From the records below, set down exactly the lines starting with the line that contains "The width and height of the screenshot is (2560, 1312)." and going on through the line that contains "Open the Host". Nothing else is wanted.

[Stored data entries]
================

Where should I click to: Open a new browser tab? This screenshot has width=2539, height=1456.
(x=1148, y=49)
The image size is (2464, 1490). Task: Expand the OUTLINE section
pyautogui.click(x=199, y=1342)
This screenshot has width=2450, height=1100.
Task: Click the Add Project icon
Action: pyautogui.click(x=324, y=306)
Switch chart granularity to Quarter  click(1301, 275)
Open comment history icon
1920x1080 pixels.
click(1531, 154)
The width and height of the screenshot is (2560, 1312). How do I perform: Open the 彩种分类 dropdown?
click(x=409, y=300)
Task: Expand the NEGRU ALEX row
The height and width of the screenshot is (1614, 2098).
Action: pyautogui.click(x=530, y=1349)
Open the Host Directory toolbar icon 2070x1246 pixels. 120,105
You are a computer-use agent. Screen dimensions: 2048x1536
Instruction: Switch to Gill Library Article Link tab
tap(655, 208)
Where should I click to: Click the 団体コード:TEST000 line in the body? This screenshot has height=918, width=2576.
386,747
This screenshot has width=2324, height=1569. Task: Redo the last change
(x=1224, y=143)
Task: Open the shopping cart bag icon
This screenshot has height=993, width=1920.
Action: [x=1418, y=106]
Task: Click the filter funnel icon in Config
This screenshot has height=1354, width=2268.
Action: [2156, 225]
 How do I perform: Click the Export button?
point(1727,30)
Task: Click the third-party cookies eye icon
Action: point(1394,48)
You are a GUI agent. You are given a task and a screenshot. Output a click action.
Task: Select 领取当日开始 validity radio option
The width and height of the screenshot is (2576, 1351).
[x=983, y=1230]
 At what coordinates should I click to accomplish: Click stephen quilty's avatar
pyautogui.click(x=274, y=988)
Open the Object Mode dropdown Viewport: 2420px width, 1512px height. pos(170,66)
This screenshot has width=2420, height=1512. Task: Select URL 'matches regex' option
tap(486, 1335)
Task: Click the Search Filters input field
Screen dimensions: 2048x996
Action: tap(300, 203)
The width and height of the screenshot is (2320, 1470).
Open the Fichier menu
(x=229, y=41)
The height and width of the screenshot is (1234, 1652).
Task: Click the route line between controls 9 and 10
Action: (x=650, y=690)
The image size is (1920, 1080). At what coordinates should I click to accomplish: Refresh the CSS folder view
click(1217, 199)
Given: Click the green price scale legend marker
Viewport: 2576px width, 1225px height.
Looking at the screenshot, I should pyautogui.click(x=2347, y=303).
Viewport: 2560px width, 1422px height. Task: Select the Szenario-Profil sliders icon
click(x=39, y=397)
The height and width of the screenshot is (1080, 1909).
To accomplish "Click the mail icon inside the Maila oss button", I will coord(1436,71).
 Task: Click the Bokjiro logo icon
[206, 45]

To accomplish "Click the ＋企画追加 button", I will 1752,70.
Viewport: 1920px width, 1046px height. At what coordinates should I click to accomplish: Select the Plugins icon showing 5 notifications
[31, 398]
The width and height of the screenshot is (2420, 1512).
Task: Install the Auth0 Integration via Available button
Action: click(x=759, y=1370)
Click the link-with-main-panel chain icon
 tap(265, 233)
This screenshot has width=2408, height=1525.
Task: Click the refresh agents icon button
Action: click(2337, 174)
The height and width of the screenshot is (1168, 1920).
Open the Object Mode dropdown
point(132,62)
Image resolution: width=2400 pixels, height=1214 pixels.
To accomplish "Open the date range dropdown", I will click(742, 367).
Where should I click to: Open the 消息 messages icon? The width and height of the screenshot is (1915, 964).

================

TASK RESULT:
The width and height of the screenshot is (2560, 1312). How do I perform: Open the 彩种分类 dropdown?
click(x=409, y=300)
Task: Expand the NEGRU ALEX row
The height and width of the screenshot is (1614, 2098).
Action: pyautogui.click(x=530, y=1349)
Open the Host Directory toolbar icon 2070x1246 pixels. 120,105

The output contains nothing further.